I want to close with one last question, because your book is theoretically very rich. You present the theory in a muted and accessible way that I really appreciate, but it’s actually very rich.

Capitalist Ecology Today

What you’re basically saying, drawing from world systems-type theory, is that when an economic system is being introduced, this also entails introducing an ecological system — so capitalist economies being introduced to a land also introduce capitalist ecologies.

So tying an economic system to the land, to our health, to our way of life and being — connecting all of these things in a very subtle way that I appreciate — could you maybe speak to that? This is a big question, but looking at that same model today with the tar sands and pipelines.

The agrarian settlement paradigm has functioned pretty well for the past 120 years. The plains Bison hunting tradition that went on for several thousand years from the time the glaciers receded.

With the arrival of the railway and essentially the extension of the world economic system in the 1880s through railways and shipping, we had an agrarian paradigm that has been superseded by resource extraction.

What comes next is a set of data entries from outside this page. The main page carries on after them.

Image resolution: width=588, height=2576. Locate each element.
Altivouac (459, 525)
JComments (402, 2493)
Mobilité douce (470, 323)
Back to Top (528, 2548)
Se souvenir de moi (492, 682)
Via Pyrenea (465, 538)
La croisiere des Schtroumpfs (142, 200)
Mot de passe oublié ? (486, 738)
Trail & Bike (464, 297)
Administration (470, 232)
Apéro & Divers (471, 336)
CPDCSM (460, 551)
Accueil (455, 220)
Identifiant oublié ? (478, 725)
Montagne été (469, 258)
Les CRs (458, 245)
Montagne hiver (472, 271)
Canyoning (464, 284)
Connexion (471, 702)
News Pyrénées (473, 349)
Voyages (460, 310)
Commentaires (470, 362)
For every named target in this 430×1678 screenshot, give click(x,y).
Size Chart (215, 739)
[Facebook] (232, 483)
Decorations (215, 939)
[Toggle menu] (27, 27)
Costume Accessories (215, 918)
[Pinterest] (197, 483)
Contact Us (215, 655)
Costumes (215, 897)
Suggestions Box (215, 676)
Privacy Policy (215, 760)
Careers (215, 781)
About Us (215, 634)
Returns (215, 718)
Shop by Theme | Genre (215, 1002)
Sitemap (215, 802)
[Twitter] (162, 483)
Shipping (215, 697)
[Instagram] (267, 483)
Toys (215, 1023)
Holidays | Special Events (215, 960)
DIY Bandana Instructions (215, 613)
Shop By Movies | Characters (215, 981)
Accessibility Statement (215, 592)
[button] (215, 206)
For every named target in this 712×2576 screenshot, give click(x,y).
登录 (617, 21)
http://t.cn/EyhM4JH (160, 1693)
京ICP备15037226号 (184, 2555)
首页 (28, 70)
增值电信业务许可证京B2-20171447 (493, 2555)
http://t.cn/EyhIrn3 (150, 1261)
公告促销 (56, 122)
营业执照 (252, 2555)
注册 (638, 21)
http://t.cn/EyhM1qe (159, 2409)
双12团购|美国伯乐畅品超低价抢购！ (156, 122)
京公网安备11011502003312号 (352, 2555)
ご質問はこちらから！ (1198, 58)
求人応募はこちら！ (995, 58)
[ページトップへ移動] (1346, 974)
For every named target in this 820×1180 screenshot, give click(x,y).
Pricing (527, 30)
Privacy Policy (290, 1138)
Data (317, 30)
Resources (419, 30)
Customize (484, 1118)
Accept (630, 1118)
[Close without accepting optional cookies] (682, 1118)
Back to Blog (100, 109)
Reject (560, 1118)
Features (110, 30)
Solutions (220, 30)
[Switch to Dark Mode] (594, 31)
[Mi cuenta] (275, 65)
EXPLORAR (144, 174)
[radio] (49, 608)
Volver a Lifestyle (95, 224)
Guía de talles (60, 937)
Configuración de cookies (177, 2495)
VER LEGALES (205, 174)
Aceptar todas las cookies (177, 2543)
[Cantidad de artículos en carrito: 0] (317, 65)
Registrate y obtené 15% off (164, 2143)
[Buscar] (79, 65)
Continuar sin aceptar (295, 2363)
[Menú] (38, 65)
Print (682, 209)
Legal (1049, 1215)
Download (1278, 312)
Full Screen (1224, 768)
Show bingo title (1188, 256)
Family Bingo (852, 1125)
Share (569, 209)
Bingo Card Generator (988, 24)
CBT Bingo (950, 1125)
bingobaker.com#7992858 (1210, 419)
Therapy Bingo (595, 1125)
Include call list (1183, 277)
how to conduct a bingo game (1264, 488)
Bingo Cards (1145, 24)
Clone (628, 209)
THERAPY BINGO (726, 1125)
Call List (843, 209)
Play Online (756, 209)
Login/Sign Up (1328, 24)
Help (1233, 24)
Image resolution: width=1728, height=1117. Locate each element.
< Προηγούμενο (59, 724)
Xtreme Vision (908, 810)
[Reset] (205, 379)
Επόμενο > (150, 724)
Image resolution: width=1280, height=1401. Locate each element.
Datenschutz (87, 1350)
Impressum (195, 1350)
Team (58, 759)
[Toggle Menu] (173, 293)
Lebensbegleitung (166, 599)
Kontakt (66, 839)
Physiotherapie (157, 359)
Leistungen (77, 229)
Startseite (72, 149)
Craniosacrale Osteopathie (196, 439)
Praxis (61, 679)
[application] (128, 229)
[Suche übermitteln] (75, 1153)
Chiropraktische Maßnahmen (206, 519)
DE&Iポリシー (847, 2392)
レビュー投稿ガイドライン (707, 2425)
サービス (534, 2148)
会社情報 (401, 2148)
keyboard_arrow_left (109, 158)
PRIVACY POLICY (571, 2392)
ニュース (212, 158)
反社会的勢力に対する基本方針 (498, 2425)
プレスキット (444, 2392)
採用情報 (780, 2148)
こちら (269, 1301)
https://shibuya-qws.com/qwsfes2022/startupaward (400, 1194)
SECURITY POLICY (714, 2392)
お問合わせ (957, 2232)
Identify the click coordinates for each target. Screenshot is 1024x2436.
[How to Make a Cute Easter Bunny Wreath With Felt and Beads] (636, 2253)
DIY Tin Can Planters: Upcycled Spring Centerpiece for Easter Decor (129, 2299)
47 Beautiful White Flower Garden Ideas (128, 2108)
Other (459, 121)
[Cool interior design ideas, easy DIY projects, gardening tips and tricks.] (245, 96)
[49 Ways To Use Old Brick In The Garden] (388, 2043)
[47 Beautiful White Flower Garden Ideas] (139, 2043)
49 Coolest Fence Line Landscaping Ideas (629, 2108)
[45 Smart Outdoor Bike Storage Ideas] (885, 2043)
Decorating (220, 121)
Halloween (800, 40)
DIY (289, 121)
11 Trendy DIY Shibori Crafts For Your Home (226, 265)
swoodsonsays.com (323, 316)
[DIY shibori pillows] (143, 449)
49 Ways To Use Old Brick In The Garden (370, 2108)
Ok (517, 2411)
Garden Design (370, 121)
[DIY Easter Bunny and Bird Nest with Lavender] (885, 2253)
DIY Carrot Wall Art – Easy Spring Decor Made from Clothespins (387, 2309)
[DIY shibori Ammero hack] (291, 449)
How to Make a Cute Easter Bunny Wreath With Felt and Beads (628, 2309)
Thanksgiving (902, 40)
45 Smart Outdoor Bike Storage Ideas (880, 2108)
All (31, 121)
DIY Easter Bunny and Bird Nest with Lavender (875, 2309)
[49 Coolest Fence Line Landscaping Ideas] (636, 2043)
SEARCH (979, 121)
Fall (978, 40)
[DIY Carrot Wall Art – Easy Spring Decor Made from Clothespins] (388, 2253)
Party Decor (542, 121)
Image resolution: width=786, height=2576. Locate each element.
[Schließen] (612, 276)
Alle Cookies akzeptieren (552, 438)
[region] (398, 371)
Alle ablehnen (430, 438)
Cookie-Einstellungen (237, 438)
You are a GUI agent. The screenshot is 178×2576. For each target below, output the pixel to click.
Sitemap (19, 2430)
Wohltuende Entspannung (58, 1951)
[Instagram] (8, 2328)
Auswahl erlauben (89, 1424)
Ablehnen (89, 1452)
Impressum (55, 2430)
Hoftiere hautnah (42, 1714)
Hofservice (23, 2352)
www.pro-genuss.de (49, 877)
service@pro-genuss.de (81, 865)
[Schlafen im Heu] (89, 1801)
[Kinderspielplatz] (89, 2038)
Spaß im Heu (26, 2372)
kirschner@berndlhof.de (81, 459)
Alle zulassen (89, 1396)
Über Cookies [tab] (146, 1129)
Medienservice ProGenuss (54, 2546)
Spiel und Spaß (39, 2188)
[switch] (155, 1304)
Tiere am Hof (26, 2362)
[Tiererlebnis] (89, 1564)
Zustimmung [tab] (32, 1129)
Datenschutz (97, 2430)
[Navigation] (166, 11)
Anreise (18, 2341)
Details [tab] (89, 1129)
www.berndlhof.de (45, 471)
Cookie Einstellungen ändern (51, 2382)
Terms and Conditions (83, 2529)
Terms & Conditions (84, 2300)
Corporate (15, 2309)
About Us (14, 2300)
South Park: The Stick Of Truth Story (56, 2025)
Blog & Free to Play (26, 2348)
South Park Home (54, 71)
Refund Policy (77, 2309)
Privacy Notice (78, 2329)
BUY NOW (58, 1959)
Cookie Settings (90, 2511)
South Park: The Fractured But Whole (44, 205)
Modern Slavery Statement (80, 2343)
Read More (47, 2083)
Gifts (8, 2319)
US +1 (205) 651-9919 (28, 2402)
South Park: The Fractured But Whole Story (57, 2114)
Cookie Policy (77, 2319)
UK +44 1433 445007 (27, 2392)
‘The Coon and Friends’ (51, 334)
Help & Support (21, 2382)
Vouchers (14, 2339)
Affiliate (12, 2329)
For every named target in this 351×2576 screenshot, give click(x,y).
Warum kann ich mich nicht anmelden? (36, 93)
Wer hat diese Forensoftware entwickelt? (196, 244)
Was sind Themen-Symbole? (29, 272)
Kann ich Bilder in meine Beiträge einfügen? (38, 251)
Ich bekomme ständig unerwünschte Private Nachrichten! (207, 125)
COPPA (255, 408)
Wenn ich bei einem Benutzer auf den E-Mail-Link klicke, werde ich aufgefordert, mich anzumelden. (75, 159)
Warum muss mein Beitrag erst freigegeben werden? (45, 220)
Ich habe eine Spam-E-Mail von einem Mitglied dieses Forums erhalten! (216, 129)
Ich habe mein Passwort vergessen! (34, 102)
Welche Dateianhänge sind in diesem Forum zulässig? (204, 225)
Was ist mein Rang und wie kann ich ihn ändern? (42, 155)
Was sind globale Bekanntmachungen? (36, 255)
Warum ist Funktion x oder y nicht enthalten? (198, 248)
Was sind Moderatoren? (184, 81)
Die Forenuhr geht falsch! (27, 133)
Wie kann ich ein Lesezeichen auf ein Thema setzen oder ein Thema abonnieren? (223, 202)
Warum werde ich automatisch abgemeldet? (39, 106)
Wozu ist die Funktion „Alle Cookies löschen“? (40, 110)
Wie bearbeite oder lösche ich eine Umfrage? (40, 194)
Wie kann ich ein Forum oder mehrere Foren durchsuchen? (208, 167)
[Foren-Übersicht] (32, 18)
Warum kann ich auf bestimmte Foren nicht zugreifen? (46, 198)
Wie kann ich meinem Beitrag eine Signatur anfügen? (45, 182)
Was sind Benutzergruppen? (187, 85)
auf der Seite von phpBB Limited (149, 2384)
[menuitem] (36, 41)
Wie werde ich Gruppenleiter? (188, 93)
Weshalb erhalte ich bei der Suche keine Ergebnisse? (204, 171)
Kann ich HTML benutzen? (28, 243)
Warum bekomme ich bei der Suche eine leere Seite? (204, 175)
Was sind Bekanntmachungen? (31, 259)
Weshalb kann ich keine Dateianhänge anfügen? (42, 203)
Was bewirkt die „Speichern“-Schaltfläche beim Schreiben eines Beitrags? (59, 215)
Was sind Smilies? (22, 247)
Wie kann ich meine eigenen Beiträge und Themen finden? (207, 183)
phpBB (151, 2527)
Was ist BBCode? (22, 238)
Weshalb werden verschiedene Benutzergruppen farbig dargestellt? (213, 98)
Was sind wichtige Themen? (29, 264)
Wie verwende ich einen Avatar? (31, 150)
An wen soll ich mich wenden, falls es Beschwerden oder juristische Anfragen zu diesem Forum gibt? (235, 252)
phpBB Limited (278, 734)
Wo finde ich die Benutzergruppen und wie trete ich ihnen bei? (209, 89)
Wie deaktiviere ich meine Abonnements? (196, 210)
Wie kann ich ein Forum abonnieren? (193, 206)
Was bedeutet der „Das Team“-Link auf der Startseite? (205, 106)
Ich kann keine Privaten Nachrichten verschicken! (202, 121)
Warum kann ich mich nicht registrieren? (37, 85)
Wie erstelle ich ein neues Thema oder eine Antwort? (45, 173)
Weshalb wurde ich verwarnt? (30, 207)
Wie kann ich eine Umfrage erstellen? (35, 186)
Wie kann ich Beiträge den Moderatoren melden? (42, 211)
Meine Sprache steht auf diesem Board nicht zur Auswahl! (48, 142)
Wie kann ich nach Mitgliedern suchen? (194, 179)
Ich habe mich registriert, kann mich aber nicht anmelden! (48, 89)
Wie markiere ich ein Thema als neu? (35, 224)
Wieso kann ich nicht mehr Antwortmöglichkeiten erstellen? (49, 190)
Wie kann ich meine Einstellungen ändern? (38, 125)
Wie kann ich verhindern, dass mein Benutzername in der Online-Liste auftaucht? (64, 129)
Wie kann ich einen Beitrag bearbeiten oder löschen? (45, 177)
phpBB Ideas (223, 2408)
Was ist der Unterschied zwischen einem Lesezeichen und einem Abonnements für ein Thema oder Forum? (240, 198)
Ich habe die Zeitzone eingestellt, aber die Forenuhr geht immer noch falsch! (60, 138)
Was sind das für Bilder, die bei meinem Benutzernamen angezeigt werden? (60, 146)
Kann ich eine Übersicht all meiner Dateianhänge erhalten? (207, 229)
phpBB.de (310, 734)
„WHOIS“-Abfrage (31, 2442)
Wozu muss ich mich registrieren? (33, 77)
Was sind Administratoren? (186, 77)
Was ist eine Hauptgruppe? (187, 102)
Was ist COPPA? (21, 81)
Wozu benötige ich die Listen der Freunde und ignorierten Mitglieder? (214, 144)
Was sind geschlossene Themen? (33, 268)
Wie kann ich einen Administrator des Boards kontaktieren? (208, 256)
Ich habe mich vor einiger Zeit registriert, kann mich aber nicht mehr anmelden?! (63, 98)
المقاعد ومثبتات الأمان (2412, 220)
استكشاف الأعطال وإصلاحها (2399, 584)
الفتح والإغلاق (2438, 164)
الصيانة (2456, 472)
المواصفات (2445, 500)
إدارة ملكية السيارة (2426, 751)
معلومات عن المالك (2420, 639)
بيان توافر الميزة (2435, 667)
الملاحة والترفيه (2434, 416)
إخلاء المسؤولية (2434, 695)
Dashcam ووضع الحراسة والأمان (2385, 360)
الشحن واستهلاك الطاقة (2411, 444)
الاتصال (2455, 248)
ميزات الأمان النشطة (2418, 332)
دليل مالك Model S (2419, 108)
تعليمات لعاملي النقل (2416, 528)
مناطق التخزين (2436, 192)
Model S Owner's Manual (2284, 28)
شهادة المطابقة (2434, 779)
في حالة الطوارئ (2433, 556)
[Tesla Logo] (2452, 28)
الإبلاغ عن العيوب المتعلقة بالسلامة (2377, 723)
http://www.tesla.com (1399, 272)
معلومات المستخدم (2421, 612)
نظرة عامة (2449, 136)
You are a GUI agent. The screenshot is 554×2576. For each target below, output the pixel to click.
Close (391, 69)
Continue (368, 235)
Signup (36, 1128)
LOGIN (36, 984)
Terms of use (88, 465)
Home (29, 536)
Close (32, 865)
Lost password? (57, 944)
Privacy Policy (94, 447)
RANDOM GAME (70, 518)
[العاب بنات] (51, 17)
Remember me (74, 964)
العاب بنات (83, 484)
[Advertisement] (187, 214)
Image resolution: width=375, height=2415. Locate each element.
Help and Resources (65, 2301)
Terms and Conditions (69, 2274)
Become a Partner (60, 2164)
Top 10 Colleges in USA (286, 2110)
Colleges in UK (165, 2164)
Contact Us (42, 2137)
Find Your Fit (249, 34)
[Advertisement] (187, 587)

So in northern Alberta but also in Saskatchewan with potash, oil and other resources, our society and the wealth of our society is heavily dependent on those resources. So if peoples’ land and health is in the way, they are seen as an impediment of development.

That’s a huge part of what the Indigenous people of northern Alberta are facing. It’s almost a curse. They are surrounded by the second largest oil reserve in the world. That’s going to be a development for the next century, probably.

Honestly, I’m not really very hopeful with regard to how it’s all going to end. It’s very C02-intensive to extract. We as Canadians are getting a bad reputation around the world for the development of the oil sands, and the consequence is the loss of land, health and freedom of Indigenous people in northern Alberta and the Northwest Territories.

Thank you. I want to thank you for speaking with us. I want to thank Michael Welch and CKUW in Winnipeg for use of the studio. Congratulations on the book as well. I really hope it starts to make some waves, and I think it will start to appear more in the public, so thank you.

This interview was conducted on February 21 with thanks to Michael Welch and CKUW in Winnipeg.

James Daschuk is the author of Clearing the PlainsDaschuck is an assistant professor in the faculty of kinesiology and health studies at the University of Regina. Matthew Brett is a social justice activist and worker at Canadian Dimension magazine.